13. Error handling philosophy¶
One rule: fail loud, fail early, degrade only after explicit design.
| Category | Handling |
|---|---|
| Transient (network blips, 5xx) | Retry with exponential backoff + jitter, max 3 attempts, circuit breaker per endpoint |
| Permanent (4xx, auth expired) | No retry. Investigation enters needs_tech with a specific error. |
| Budget exceeded | Investigation → failed_budget, escalate. |
| Scope denied | Tool call never runs. Audit as action.denied. Agent plans an alternative. |
| LLM refuses or returns garbage | Retry once with a clarifying instruction. Then escalate. |
| MCP connector crash mid-call | Investigation pauses, connector is restarted, call retried once. Then escalate. |
| Unrecoverable internal bug | Investigation → failed, full stack trace in audit, operator notified. |
No bare except: anywhere in the codebase.

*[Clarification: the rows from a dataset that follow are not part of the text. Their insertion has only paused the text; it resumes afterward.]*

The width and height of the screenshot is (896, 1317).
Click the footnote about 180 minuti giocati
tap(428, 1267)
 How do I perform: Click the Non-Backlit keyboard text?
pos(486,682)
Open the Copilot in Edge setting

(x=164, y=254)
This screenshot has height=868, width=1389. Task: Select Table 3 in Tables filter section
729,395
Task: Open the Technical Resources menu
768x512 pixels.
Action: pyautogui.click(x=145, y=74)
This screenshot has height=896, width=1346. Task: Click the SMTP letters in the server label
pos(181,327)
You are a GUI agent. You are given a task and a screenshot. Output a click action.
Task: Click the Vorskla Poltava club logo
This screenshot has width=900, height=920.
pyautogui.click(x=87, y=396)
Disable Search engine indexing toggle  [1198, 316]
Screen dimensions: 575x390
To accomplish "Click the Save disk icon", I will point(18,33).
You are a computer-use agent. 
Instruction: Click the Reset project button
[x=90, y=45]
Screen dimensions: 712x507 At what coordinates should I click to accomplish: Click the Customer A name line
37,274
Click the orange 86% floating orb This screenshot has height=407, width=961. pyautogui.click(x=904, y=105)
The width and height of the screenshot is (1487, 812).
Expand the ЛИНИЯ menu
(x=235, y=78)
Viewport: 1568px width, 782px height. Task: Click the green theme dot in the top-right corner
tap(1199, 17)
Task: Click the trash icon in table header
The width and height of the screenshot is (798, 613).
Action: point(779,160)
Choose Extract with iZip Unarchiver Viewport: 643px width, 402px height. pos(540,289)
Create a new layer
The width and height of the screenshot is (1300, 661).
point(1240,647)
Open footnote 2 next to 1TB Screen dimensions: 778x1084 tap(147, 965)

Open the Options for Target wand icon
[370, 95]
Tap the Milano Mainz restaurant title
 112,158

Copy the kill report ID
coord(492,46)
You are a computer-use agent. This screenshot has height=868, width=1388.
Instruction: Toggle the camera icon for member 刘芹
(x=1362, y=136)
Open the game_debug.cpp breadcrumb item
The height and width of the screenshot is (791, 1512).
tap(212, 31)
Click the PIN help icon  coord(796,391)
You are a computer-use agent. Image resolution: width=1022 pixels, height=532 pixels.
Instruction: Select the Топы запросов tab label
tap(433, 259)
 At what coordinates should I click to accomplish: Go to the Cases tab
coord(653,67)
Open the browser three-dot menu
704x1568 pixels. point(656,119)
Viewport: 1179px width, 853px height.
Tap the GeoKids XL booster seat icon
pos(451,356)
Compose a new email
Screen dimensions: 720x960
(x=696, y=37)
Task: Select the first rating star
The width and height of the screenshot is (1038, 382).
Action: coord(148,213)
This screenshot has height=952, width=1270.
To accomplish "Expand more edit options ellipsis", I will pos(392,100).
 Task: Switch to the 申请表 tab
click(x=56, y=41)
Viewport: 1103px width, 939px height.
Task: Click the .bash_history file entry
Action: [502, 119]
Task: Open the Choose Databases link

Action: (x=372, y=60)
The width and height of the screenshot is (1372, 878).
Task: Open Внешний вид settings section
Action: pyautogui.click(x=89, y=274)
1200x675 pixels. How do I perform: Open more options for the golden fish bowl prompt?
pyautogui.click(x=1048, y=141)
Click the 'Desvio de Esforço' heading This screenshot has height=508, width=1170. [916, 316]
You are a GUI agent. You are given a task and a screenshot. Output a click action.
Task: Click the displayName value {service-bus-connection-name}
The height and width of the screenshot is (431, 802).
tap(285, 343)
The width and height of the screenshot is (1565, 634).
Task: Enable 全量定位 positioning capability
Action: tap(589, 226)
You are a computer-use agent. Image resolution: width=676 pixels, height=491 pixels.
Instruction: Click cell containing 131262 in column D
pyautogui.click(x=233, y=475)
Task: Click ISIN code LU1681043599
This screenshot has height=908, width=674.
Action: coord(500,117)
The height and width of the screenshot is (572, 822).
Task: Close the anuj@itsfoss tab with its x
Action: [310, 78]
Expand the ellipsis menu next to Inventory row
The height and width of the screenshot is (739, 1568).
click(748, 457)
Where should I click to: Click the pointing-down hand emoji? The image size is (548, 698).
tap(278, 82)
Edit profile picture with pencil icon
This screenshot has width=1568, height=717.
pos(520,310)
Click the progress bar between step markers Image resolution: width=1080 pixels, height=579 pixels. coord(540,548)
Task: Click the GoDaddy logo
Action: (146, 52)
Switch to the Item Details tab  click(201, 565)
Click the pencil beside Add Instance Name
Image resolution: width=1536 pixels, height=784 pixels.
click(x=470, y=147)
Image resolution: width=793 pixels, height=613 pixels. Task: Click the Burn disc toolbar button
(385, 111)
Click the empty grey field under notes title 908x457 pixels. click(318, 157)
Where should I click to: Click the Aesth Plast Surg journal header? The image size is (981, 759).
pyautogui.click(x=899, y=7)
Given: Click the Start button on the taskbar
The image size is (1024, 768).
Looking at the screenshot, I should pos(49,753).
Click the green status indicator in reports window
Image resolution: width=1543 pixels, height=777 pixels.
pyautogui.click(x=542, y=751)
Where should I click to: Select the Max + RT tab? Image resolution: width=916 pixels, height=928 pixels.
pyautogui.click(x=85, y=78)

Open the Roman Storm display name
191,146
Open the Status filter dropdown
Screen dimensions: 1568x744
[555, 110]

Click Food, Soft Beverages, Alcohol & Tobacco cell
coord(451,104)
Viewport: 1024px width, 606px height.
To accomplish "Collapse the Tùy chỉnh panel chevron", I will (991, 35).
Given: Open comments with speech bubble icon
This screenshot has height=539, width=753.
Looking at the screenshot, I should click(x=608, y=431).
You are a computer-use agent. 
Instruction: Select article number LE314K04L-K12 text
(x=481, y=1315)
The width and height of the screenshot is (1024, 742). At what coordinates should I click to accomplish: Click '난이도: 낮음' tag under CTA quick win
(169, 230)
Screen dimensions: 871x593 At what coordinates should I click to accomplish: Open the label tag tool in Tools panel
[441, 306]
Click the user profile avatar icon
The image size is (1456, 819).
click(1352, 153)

Enforced by a ruff custom rule.
14. Caching layers¶
| Cache | Scope | TTL | Invalidation trigger |
|---|---|---|---|
| LLM prompt cache | Per Anthropic cache key | Anthropic-managed (~5 min) | Automatic |
| Tool manifest cache | Per connector version | process lifetime | Connector restart |
| Retrieval result cache | Per (query_hash, corpus_version) |
10 min | KB re-ingest bumps corpus_version |
| Embedding cache | Per (text_hash, model) |
permanent | Model change invalidates by key |
| Session ticket cache | Per ticket_id, within one investigation | investigation lifetime | End of investigation |
| OpenAPI doc cache | Per build | process lifetime | Rebuild |
15. Deployment topologies¶
15.1 Founder quickstart (v0.1 default)¶
┌────────────────────────────────┐
│ docker compose up │
│ │
│ ┌──────────┐ ┌──────────┐ │
│ │ gaby │ │ gaby │ │
│ │ backend │◀─▶│ web │ │
│ │ + SQLite│ │ static │ │
│ └──────────┘ └──────────┘ │
│ ▲ │
│ │ │
│ ┌──────┴───────┐ │
│ │ MCP servers │ │
│ │ (subproc) │ │
│ └──────────────┘ │
└────────────────────────────────┘
- 2 containers, embedded SQLite, in-process worker
- Total RAM: ~512 MB
- Total persistent volumes: 1 (the SQLite DB + KB index)
15.2 MSP / scaled (v0.2)¶
┌─────────────┐ ┌─────────────┐ ┌─────────────┐
│ gaby │ │ gaby │ │ gaby │
│ backend │ │ backend │ │ worker │
│ │ │ │ │ (arq) │
└──────┬──────┘ └──────┬──────┘ └──────┬──────┘
│ │ │
└────────┬────────┴────────┬────────┘
│ │
▼ ▼
┌─────────────┐ ┌─────────────┐
│ Postgres │ │ Redis │
│ + pgvector │ │ │
└─────────────┘ └─────────────┘
15.3 Enterprise / air-gapped (EE feature, later)¶
- Air-gapped registry (images mirrored)
- External secrets provider required
- OIDC/SAML enforced
- SIEM export of audit log enabled
- Local LLM (vLLM or Ollama) for data-sensitive workspaces
16. Observability contracts¶
| Signal | Carrier | Required fields |
|---|---|---|
| Log | structlog → JSON stdout | ts, level, service, request_id, workspace_id, investigation_id?, event, payload |
| Trace span | OTel span | same attributes as logs + span.kind, span.status |
| Metric | Prometheus counter/histogram | gaby_* prefix, labels: workspace, connector, model, outcome |
Canonical metrics (v0.1 must emit these):
| Metric | Type | Why |
|---|---|---|
gaby_investigations_total |
counter | Throughput |
gaby_investigations_duration_seconds |
histogram | Latency p50/p95/p99 |
gaby_investigations_verdict_total |
counter | By verdict label — auto-resolution % |
gaby_llm_tokens_total |
counter | By model + by purpose (planner/verdict) |
gaby_llm_cost_usd_total |
counter | By model |
gaby_connector_calls_total |
counter | By connector + by tool + by status |
gaby_connector_health |
gauge | 0/1 per connector |
gaby_safety_denials_total |
counter | Every denial is visible |
gaby_approvals_pending |
gauge | Operator queue depth |
gaby_chat_sessions_total |
counter | By channel (widget/slack/teams), by outcome |
gaby_chat_handoffs_total |
counter | Gaby → human takeovers |
gaby_rate_limit_rejections_total |
counter | By surface (widget/api) |
gaby_ticket_queue_depth |
gauge | DB poll result |
gaby_retrieval_hit_rate |
gauge | Share of citations ultimately used in the summary |
Every metric above ships with a Grafana dashboard JSON in docs/operations/dashboards/.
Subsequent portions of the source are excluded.